Ahmet, uzunca göz hastalığından ve bu seneki balık avının zorluğundan, bahsetse de gözlerini paraketeden hiç ayırmadı.Ağ atamamak ve dalyan balıkçılığı olmaması avlanmalarını zorlaştırmış. Balıkçılıktan iyice sıkılmış artık.
Görkem gülmeyi o kadar çok seviyor ki, onu ciddiyken yakalamak bayağı güç. Aralarında en gençleri olmasına rağmen, balıkçılıkta oldukça maharetli.

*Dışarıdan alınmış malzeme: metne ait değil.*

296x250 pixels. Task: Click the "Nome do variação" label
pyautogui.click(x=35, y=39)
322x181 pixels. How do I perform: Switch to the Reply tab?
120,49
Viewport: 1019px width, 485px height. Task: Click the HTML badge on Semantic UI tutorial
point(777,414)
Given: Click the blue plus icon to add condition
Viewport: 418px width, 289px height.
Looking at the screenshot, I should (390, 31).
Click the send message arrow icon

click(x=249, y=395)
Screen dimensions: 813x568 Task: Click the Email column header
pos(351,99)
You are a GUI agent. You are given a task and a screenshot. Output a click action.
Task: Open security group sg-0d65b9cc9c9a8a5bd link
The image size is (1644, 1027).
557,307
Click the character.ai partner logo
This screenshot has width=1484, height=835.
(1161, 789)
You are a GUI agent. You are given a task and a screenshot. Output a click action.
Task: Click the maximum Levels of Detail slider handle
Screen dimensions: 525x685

Samimi ve misafirperver balıkçıların tekne hazırlıkları aralıksız sürerken aniden keçi sürüsü belirdi. Çoban Hüseyin’in mesleğini oldukça severek yaptığı her halinden, sözlerinden belliydi. Avucunda bir şey olmasa bile elini açmasıyla keçilerin etrafına doluşmaları ustalığını ve sevgisini anlatmakta.
Turgay ve Göksel bölgedeki balıkların çok sevdiği sardalye yemlerini parakete iğnelerine dikkatlice diziyorlar. Turgay’ın da müsilaj konusunda kendince fikirleri var. O’na göre deniz anaları çok etkiliydi bu kirlilikte.
Taşınan kocaman bir umuttu
Ne ele ne gönüle ağır
Bir can pazarıydı derinlerde
Maviden uzakta, gülümsemeye yakın.
Suya atılan yemlerden nasiplenen martıların çığlıklarını bastıran pancar motoru sesiyle bir tekne yaklaştı ve balıkçı Hasan sigarası için ateş istedi. Ne var ne yok demeye kalmadı, zor kaldırdığı koca mırlan balığını gururla gösterdi.